Sexy thong underwear. Brassieres festooned with rhinestones. Breast enhancement pills. Products targeted at young, body-conscious women? Try teenage — and even pre-teen — girls.
Like it or not, modern American culture is permeated with sex: from the steamy billboards foresting Times Square to the proliferation of "porn studies" on college campuses; from pop song lyrics to R-rated movies to the wild popularity of Internet porn sites.
That sex sells is nothing new. What is new, claim some academics and family advocacy groups, is the sexual targeting of an ever-younger audience by corporate America.

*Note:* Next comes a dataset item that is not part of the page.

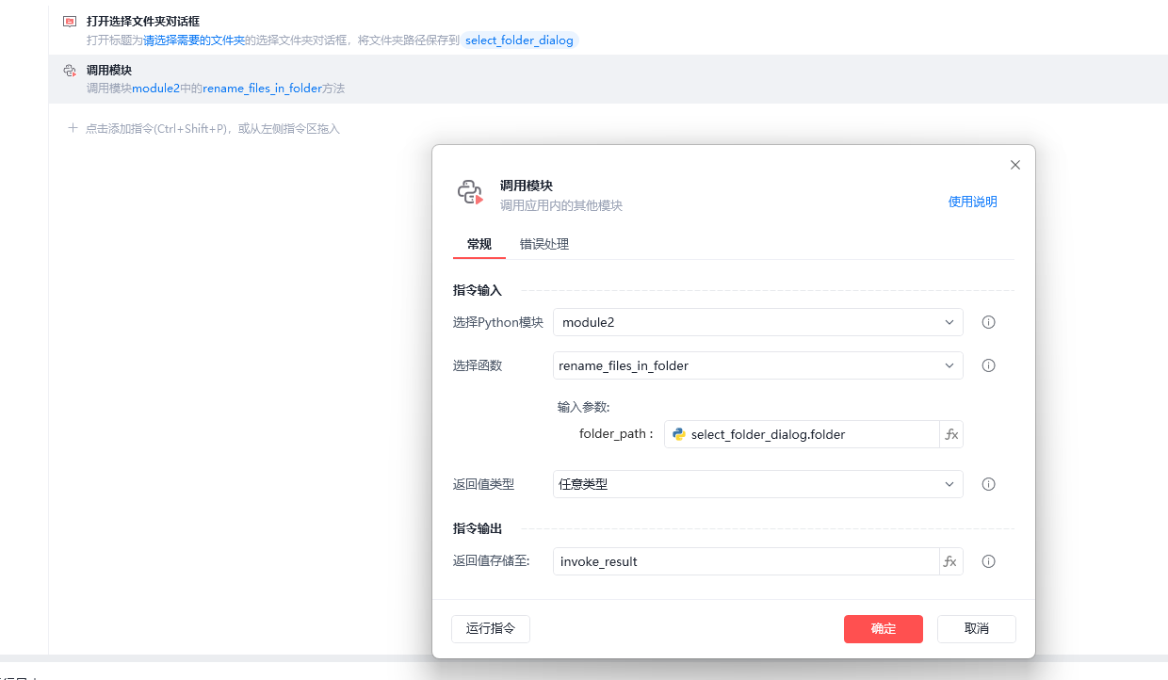Show info for Python module selection
This screenshot has height=680, width=1168.
coord(989,322)
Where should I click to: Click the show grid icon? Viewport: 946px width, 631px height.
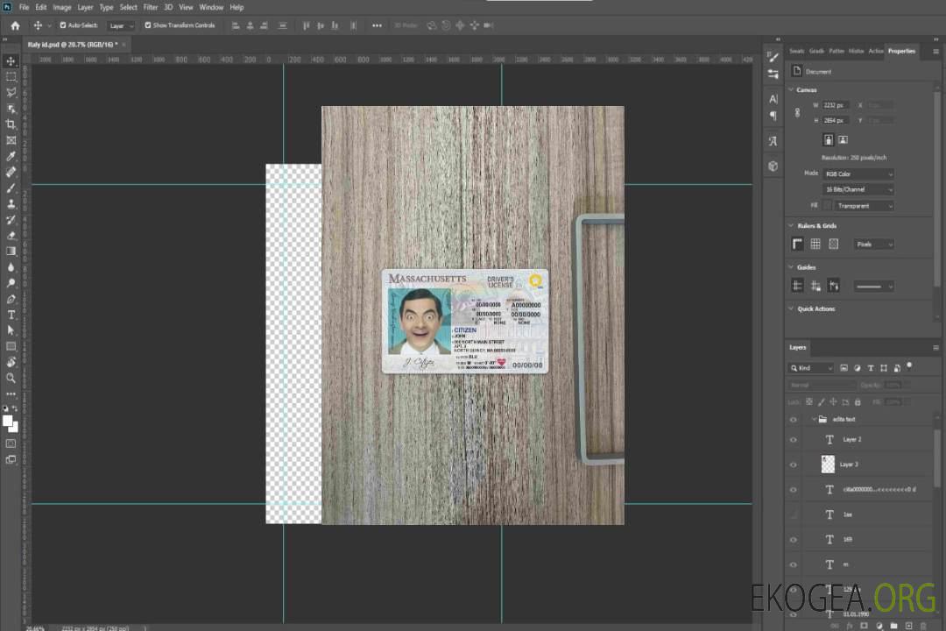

Teens and, increasingly, pre-teens are bombarded not just with sexualized marketing, but with what many experts construe to be sexualized products — items that just a decade ago would have been considered "for adults only."
Eye Candy or Pornography?
A case in point is the recent brouhaha over Abercrombie & Fitch's peddling of sexually suggestive thong underwear to young girls.
The rear-less underwear, decorated with pictures of cherries and catchphrases like "kiss me," "wink wink" and "eye candy," sparked an outcry from conservative groups when it hit store shelves earlier this year.
Bill Johnson, president of the Michigan-based, family advocacy group American Decency Association, which is boycotting the retailer, calls the underwear "pornographic" and says they would fit a child as young as seven. He adds: "There is an ongoing trend to sexualize youth. … There are clearly a core of marketers who will go as low as they are permitted to go."
Abercrombie disagrees, saying in a written statement that the underwear was meant to be "lighthearted and cute." The firm maintains the product is aimed at girls aged 10 or over, even though the Abercrombie Kids line, under which the thongs are marketed, is aimed at girls aged 7-14.
Me and My Calvins
To be sure, sex in teen-targeted marketing has sparked controversy for years.
Remember the outcry in the 1980s over then-15-year-old Brooke Shield's saucy claim that "Nothing comes between me and my Calvins?" Or the uproar triggered by Calvin Klein's 1995 so-called "teen porn" ad campaign, which elicited a Justice Department investigation into whether or not Klein had violated child pornography laws?
Yet a number of experts on both sides of the cultural wars feel that something new is afoot.
However sexualized Calvin Klein's marketing campaigns have been in the past, the products touted were age neutral. But now thongs or racy bras that were once unequivocally for adults only are being peddled to pre-teenage girls.
"The phenomenon is real," remarks Stephen Greyser, professor at the Harvard Business School in Cambridge, Mass., who specializes in consumer marketing and advertising. "There is a broader acceptance today of a looser standard than what was acceptable 10 or 15 years ago."
The broadening of what is acceptable in terms of sexual marketing, described by Columbia Business School Professor Michelle Greenwald as "gradual creep," can be discerned in the traditionally "mature" products that are today peddled to an immature audience.